Vanessa destacou ainda que a nova exigência requer uma abordagem transversal dentro das empresas, unindo jurídico, recursos humanos, saúde e segurança do trabalho. “Esse não é um trabalho só do jurídico, do RH ou da saúde — tem que ser realmente feito em conjunto”, pontuou. Ferramentas como questionários validados, análise de indicadores e canais de escuta segura tornam-se essenciais para diagnosticar e prevenir o adoecimento mental.
A perspectiva empresarial foi apresentada por Laurent Delache, que compartilhou a experiência da Foundever, empresa com 5 mil colaboradores no Brasil, muitos deles em regime remoto. Segundo o executivo, o desafio da saúde emocional no setor de contact center é diário — e estratégico. “Ninguém liga para agradecer; as pessoas entram em contato porque têm um problema. Se o atendente não estiver psicologicamente preparado, ele é destruído por dentro”, disse.
A Foundever tem investido em múltiplas frentes para mitigar esses impactos: programas de apoio psicológico, ações de assistência social, estímulo à vida saudável e, recentemente, educação financeira. A estratégia é ampliar o cuidado para além do ambiente profissional, considerando que muitos colaboradores já chegam à empresa com vulnerabilidades significativas. “Quando a gente fala em diversidade, precisa estar preparado para acolher realidades muito diferentes”, afirmou Delache.

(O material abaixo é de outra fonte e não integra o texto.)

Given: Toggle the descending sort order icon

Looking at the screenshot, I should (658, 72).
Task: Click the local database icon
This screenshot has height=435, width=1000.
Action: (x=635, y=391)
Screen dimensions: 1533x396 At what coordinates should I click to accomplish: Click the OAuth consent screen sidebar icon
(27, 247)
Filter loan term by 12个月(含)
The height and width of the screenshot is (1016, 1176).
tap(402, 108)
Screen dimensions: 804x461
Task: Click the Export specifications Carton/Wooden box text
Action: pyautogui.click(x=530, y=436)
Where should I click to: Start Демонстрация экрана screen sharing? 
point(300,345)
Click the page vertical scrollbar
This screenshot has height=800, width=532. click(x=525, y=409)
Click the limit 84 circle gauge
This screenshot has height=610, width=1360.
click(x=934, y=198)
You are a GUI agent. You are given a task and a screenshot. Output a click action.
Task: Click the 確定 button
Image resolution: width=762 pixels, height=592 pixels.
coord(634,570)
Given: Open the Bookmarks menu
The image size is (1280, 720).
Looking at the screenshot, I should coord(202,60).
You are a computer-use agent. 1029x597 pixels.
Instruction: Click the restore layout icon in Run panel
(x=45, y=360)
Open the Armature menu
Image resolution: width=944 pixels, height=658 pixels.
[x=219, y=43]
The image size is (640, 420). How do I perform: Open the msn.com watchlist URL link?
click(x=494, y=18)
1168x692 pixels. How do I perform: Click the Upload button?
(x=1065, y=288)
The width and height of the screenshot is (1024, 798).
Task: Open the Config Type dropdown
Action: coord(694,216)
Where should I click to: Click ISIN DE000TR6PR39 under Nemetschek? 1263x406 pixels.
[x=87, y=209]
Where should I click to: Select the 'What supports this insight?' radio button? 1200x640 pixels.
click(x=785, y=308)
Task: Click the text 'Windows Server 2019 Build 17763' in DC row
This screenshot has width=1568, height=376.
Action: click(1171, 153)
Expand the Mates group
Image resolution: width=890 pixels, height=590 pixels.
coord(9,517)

O executivo também relatou os avanços obtidos com a abertura de canais éticos. “As situações já existiam, mas não eram verbalizadas. Criamos um espaço de confiança e já desligamos gestores por comportamentos inaceitáveis”, contou. O número de denúncias cresceu, mas, para Delache, isso é sinal de um ambiente mais maduro e transparente. Ainda assim, a percepção interna dos colaboradores mostrou lacunas importantes.
Uma pesquisa recente indicou que apenas 32% dos colaboradores da empresa percebem um bom clima organizacional. Muitos relataram falta de apoio de lideranças e colegas. “A gente comunica por todos os meios — televisão, parede, português, espanhol — e ainda assim há ruído. Isso diz muito”, avaliou o CEO. A constatação revelou o quanto os valores da empresa precisam ser traduzidos em ações cotidianas.
O modelo híbrido, embora positivo em termos de mobilidade e inclusão, também impõe desafios à coesão e ao senso de pertencimento. O isolamento de quem trabalha remotamente e a dificuldade de formar laços interpessoais são questões que exigem atenção, especialmente em times formados por jovens em seu primeiro emprego ou por pessoas que enfrentam realidades sociais mais duras.
Vanessa alertou ainda para os riscos legais e econômicos do descumprimento da nova norma, que podem incluir investigações do Ministério Público e penalizações via Fator Acidentário de Prevenção (FAP). Mas, para além do aspecto normativo, o foco deve estar na construção de ambientes mais seguros e empáticos. “Trata-se de cuidar das pessoas para evitar danos humanos e reputacionais que custam caro demais”, enfatizou.
Apesar dos desafios, os indicadores da Foundever mostram que há retorno. O turnover está abaixo de 5%, e o índice de satisfação dos clientes (NPI) saltou de -8% para mais de 60%. “Talvez os programas ainda não tenham sido percebidos por todos, mas imagina como seria sem eles”, disse Delache. O executivo defende que investir em bem-estar não é custo, mas diferencial competitivo.
Ao final do debate, ficou evidente que a entrada em vigor da nova NR-1 exige mais do que ajustes técnicos. Exige uma transformação profunda na forma como as empresas encaram a gestão de pessoas. Como afirmou Delache, “não dá para se satisfazer com o que fizemos até agora. Temos muito o que evoluir, mas o importante é que começamos — e com coragem para encarar a realidade como ela é”.